I’ve always been curious about what’s inside. As a child I opened things, from clock radios to music boxes. I’d get a butter knife from the kitchen to remove all of the screws, take it apart, and look inside. For what? I wanted to see how it worked. If the item didn’t work, I thought I could look inside and fix it, which I never could, but that didn’t keep me from opening things.
My grandparents lived on a farm with all kinds of buildings. There was the corn crib, the two-story chicken house, a garage that sheltered the farm truck and tractors, the barn, a spring house, and the smoke house. All of these places provided endless opportunities to look inside on the endless search for some previously-undiscovered hidden treasures.

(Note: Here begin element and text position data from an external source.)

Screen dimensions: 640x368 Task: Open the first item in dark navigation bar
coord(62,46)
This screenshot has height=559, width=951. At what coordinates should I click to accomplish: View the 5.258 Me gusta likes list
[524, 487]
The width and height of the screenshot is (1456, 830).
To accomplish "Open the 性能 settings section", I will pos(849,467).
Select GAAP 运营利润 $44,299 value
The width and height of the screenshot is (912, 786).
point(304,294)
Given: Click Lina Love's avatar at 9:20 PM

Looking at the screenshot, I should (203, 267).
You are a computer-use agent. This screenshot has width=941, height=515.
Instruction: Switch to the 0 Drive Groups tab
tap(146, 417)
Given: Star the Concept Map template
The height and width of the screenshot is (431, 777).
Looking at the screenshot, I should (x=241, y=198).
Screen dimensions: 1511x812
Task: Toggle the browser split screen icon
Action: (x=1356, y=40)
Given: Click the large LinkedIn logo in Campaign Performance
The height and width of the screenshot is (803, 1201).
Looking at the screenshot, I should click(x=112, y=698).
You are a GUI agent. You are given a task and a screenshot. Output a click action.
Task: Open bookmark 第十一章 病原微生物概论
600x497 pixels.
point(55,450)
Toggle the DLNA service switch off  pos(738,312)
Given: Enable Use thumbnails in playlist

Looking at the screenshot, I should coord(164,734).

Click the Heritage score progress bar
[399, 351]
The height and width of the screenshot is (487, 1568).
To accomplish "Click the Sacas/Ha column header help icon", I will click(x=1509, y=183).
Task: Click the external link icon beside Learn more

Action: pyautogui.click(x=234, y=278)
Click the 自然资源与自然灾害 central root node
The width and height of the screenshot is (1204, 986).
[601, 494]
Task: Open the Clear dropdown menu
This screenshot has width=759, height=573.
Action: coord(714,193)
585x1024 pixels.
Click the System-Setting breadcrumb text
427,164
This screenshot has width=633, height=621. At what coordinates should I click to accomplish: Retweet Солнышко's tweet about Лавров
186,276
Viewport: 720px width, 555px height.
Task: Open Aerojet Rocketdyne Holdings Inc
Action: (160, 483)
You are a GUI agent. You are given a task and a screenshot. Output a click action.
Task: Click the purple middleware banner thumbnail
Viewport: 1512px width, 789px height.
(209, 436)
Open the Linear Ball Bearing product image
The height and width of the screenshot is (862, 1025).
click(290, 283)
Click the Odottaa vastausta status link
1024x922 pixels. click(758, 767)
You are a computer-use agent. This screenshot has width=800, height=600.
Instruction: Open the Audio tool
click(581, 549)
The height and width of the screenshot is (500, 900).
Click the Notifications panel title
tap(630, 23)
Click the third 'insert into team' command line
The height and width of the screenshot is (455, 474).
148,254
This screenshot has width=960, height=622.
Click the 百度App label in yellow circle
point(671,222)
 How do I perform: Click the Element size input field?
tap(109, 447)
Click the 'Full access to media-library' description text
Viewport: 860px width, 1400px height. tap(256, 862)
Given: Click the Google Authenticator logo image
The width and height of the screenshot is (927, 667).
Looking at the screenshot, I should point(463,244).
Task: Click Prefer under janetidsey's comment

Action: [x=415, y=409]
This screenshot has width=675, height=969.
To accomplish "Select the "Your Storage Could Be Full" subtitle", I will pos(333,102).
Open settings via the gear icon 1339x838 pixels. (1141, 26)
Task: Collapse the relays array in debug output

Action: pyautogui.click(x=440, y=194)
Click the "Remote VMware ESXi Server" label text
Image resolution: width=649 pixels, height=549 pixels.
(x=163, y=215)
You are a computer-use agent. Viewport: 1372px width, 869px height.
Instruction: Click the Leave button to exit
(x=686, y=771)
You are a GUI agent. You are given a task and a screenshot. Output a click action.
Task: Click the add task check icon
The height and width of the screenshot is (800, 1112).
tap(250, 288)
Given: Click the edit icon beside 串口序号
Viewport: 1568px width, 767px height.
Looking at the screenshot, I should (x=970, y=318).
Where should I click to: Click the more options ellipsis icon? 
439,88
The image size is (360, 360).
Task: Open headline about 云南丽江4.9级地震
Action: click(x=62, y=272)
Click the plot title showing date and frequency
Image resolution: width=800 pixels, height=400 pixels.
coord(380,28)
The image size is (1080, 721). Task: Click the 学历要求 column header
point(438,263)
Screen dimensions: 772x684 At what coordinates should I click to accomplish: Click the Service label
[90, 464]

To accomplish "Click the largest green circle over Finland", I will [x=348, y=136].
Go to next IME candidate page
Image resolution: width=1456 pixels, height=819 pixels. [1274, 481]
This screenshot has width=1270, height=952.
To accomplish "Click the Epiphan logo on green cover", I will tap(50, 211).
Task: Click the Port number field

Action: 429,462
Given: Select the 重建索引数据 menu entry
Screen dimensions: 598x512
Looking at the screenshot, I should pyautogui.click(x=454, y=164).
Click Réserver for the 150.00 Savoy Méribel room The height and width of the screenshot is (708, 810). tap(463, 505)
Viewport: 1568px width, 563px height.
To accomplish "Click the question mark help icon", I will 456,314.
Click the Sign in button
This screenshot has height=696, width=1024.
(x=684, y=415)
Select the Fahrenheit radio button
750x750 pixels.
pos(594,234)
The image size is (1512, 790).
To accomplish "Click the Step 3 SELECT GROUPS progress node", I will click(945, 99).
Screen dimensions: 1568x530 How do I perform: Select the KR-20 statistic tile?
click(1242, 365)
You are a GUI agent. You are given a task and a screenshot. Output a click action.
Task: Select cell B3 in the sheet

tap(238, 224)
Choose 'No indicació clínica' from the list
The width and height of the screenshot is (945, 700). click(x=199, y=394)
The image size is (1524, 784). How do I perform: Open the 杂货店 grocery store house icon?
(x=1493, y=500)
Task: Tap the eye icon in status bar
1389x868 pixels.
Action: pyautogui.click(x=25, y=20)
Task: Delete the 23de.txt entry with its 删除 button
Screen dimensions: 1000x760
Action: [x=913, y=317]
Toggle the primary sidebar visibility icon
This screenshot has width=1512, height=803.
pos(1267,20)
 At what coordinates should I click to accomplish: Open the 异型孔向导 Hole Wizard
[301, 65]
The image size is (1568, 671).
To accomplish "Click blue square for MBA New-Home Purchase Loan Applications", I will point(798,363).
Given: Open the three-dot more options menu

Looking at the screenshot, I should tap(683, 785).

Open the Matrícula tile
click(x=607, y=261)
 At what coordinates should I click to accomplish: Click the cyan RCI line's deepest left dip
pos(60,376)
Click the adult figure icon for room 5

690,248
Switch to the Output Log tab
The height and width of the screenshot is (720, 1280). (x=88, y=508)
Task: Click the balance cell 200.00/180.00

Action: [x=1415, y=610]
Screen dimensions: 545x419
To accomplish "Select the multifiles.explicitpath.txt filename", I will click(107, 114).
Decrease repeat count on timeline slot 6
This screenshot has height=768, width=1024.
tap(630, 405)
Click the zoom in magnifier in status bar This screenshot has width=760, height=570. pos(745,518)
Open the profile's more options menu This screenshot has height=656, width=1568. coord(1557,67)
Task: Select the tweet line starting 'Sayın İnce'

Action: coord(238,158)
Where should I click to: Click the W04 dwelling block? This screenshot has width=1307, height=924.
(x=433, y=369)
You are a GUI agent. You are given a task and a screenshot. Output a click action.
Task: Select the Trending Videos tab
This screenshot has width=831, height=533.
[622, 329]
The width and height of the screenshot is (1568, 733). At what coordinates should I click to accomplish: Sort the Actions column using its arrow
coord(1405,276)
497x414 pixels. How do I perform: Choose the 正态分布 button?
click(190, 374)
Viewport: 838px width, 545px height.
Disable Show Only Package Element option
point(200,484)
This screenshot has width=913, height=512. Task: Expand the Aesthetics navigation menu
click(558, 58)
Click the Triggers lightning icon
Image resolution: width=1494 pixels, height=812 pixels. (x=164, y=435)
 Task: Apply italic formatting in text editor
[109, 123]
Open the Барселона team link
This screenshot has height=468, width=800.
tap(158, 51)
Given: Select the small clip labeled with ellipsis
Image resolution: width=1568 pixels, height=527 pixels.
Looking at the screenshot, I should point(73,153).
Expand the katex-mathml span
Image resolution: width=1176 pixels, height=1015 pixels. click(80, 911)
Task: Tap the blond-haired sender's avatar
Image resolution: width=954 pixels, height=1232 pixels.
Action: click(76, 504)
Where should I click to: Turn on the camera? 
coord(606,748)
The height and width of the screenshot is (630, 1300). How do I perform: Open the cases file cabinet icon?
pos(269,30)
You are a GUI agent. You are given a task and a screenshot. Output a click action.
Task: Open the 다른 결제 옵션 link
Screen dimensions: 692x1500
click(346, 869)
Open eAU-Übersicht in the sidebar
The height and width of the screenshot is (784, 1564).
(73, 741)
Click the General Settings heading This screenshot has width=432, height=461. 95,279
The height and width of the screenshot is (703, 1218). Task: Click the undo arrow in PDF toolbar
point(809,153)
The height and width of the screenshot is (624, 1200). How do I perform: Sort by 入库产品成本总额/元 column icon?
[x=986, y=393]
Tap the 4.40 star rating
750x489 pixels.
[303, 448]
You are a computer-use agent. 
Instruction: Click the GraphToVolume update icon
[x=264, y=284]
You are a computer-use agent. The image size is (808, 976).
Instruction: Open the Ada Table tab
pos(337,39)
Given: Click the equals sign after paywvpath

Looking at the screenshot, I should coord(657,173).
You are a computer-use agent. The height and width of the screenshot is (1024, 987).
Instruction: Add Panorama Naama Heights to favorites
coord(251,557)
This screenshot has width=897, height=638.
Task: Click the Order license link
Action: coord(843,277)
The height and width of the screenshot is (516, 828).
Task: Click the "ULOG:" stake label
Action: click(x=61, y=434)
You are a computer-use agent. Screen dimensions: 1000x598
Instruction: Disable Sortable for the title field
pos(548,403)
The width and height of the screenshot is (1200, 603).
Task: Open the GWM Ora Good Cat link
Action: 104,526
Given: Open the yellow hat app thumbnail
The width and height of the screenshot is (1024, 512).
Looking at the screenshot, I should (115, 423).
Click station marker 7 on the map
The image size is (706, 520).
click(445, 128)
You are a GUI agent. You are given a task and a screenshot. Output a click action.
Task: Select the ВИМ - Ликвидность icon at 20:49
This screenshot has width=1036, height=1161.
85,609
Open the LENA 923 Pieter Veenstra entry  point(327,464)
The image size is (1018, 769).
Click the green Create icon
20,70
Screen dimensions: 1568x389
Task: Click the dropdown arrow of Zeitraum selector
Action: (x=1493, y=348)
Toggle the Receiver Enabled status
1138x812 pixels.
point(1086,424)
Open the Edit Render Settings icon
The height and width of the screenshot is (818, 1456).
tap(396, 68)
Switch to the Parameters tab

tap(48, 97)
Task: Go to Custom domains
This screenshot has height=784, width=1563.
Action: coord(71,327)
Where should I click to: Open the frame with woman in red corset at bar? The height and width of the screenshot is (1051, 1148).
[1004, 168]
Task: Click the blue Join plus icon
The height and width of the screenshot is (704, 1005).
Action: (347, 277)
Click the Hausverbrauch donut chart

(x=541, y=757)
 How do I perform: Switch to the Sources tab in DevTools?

The opportunity for discovery faded somewhat until in my thirties, when, primarily fueled by the boredom of an uneventful time in my life, I began to pay attention to my nightly dreams. I had been writing them down for a while by the time I entered grad school. I majored, this might not come as much of a surprise, in psychology. I asked the professor in every single psych class what dreams were about and no one could answer.
Then, as luck would have it, the conservative Catholic college I was attending offered a one-credit course on dreams. I kinda feel sorry for the other students in the class, because I was so excited and curious about dreams, I asked a lot of questions. That professor basically handed me the key, and opened the door, to the magical world of symbolism. The class inspired me to continue exploring this dream language, which is a passion that excites me to this day.
In a patriarchal culture where the value is placed on the literal, logical, rational, and practical, anything that doesn’t fall into those categories is often dismissed as irrelevant, fantasy, imaginal, etc. There is an emphasis on the seen over the unseen, which means the inner world is often overlooked, since the outer is perceived as what really matters.
Symbolism is the language of the inner world and the soul. Dreams speak to the soul and that’s why I believe they are most often symbolic in nature. When you understand symbolism, you can decipher your dreams. That key will unlock a world that has remained hidden from the literal, rational, logical mind.
This language is not dualistic in nature, but is unitary. It brings together, deepens understanding of what’s happening, adds meaning to the seemingly meaningless, and reveals to us that there is so much more to life than what we can see. The soul, even though we can’t see it with our eyes, is relevant to the quality of life that we live.
The soul, and the symbolic world in which it resides, are deep and numinous. Nature and beauty are the food and inspiration for the soul. It is whole and complete unto itself. There isn’t anything missing when we rest in the soul. It’s love and the the world in which it exists is one of love as well, which means it’s a space that is outside of duality. This love isn’t superficial, but is the unseen nature of all that exists.
Dreams speak to the soul, they feed the soul to awaken it from it’s slumber. Our nocturnal experiences strengthen it, so that it may become the foundational self from which we live.
When the symbol, or image, unites with the word, it’s like the male and female joining to give birth to something new. There is a link created between the two polarities and what results is an expansion of consciousness. I must confess, it’s a somewhat addictive process, as the wisdom that is often generated is so inspiring. It’s also often incredibly pertinent to exactly where you are on the spiritual journey and assists in moving consciousness out of old states of awareness and into greater unity and wholeness.
When we live from the soul, which is what we really are, we are outside of duality. We can discern the connection between things that seem separate, we love all of life and are aware of its inherent value, we are free to follow our hearts and honor the sacredness of life. Symbolism opens the gate to the secret garden of the soul that is inside of and all around us. The world of the soul is our world, inner and outer, and despite being unseen, it’s value is inestimable to the quality of life. For us and for the planet.